**ARTIKEL:**
-----
» Boeken » Al deze Stenen voor Sparen en Lenen » Hoofdstuk 12 » Pagina 121-126
De autonomie van de lokale coöperatieve banken blijkt sterk uit de verschillen die er, zeker de eerste 50 jaar bestonden tussen de samenstelling van de besturen en de wijze waarop ze hun werk deden. Het is niet de bedoeling om van iedere bank een volledig overzicht te geven van de wijze waarop bestuurd werd. Hieronder volgt een verzameling tamelijk willekeurige voorbeelden, wat overeenkomsten en wat verschillen.
Vanzelfsprekend bestonden de colleges tot voor kort uitsluitend uit heren.
Na een soms moeizame start van de coöperatieve banken, hadden de
vergaderingen van het Bestuur en de Raad van Toezicht gewoonlijk een
rustig en voorspelbaar verloop. De verslagen konden vaak op minder dan een
halve bladzijde van het handgeschreven notulenboek. Het Bestuur en de Raad
van Toezicht vergaderden bijna altijd samen en aan de orde kwamen de
kascontrole en de beoordeling van kredietaanvragen.
Aan het eind van het
jaar wachtte het Bestuur een belangrijke en intensieve taak: op alle
spaarrekeningen moest de rente over het afgelopen jaar worden
bijgeschreven. Daarvoor kwamen alle leden naar de Kassier om daar onder
toezicht van het Bestuur deze handeling te laten verrichten. Omdat alles
met de hand of met uiterst primitieve hulpmiddelen moest gebeuren, was dat
een zeer tijdrovende aangelegenheid.
Lakstempel.
-----
**LIJST VAN RIJEN:**
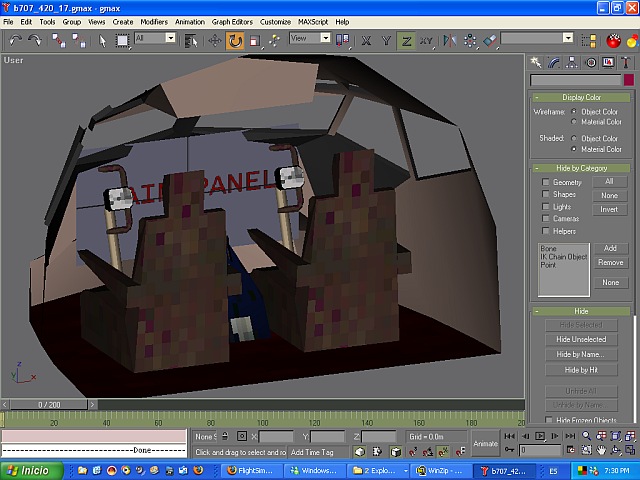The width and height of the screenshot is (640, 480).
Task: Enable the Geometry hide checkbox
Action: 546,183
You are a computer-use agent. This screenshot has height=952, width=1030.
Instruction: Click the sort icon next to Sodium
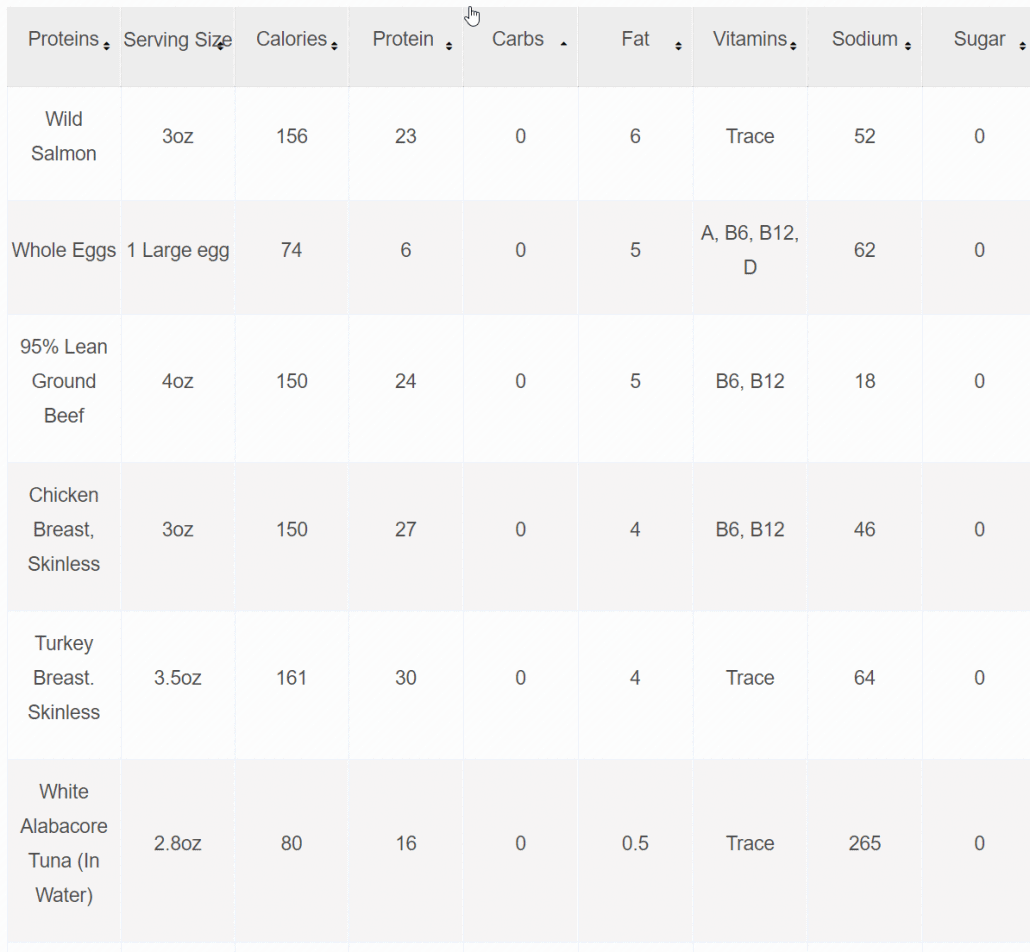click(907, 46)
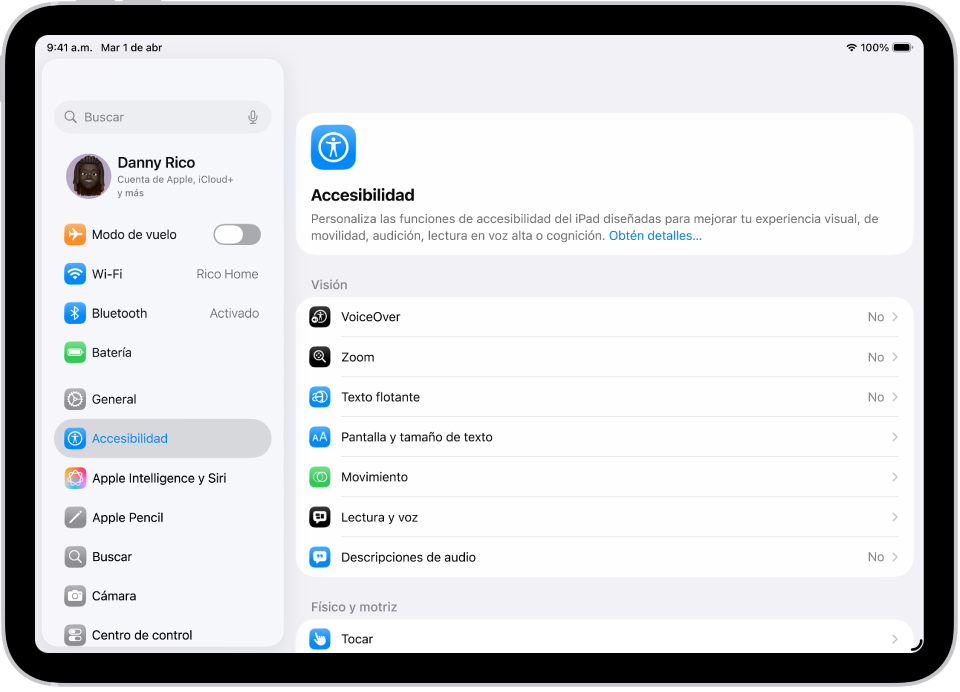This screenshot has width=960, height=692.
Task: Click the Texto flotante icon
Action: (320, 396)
-----
**OPDRACHTEN:**
• A. Neem de rijen letterlijk over, vanaf de regel met "You are a computer-use" tot en met het einde van de rijen. Laat de afbeeldingen daarbij weg.
• B. Zet het artikel over de besturen van de coöperatieve banken voort vanaf het punt waar het ophoudt.

**ANTWOORDEN:**
• A.
You are a computer-use agent. This screenshot has height=952, width=1030.
Instruction: Click the sort icon next to Sodium
click(907, 46)
This screenshot has width=960, height=692.
Task: Click the Texto flotante icon
Action: (320, 396)

• B.
De echtgenotes van de (inmiddels
meestal overleden) bestuurders, blijken bijzonder weinig over de bank te
kunnen vertellen. Inhoudelijk zwegen de heren vanzelfsprekend als het
graf, op het verspreiden van bankgeheimen stonden flinke straffen. ƒ 25,-
was daarvoor geen uitzondering en schorsing hing de boosdoener ook boven
het hoofd. Wel wisten de dames allemaal te vertellen dat daags na de
vergadering het kostuum flink gelucht moest worden vanwege de ingetrokken
rooklucht, maar ook wisten ze dat een borreltje na afloop zeker tot de
gebruiken behoorde. Was de vergadering kort, zoals meestal, dan was de
nazit en de borrel wat ruimer.
Overigens was drank niet bij alle besturen
aan de orde. Bijvoorbeeld in Grootebroek is de Geestelijkheid zeer lang
ten strijde getrokken tegen drankgebruik. Door de grote invloed van de
Geestelijkheid op het Bestuur van die bank was er natuurlijk geen sprake
van een alcoholische versnapering. Niet tijdens, maar ook niet na de
vergaderingen. De voorzitter hield wel van een goede sigaar. Wanneer het
Bestuur binnenkwam in de kamer van de voorzitter waar de vergaderingen
werden gehouden, stond een kist met 25 flinke “AGIO's” op het
dressoir klaar. Na het voorlezen van de notulen stelde de voorzitter voor:
“Eerst maar eens roken”. Een eerste rondje sigaren werd
gepresenteerd en aangestoken. De voorzitter was een geroutineerd en snelle
roker, zodat hij na het volgende agendapunt zijn voorstel tot roken kon
herhalen. De minder snelle rokers sloegen een rondje/agendapunt over.
Koffie was er stipt om 19.30, 21.00 en 22.30 uur. Bij die gelegenheden
liet de vrouw van de voorzitter duidelijk blijken dat ze het overmatige
roken maar een hinderlijke aanslag op haar gordijnen vond, ze moest ze
echt veel te vaak wassen. Zeker was dat aan het eind van de vergadering de
kist sigaren leeg was, of was de vergadering afgelopen omdat de kist leeg was?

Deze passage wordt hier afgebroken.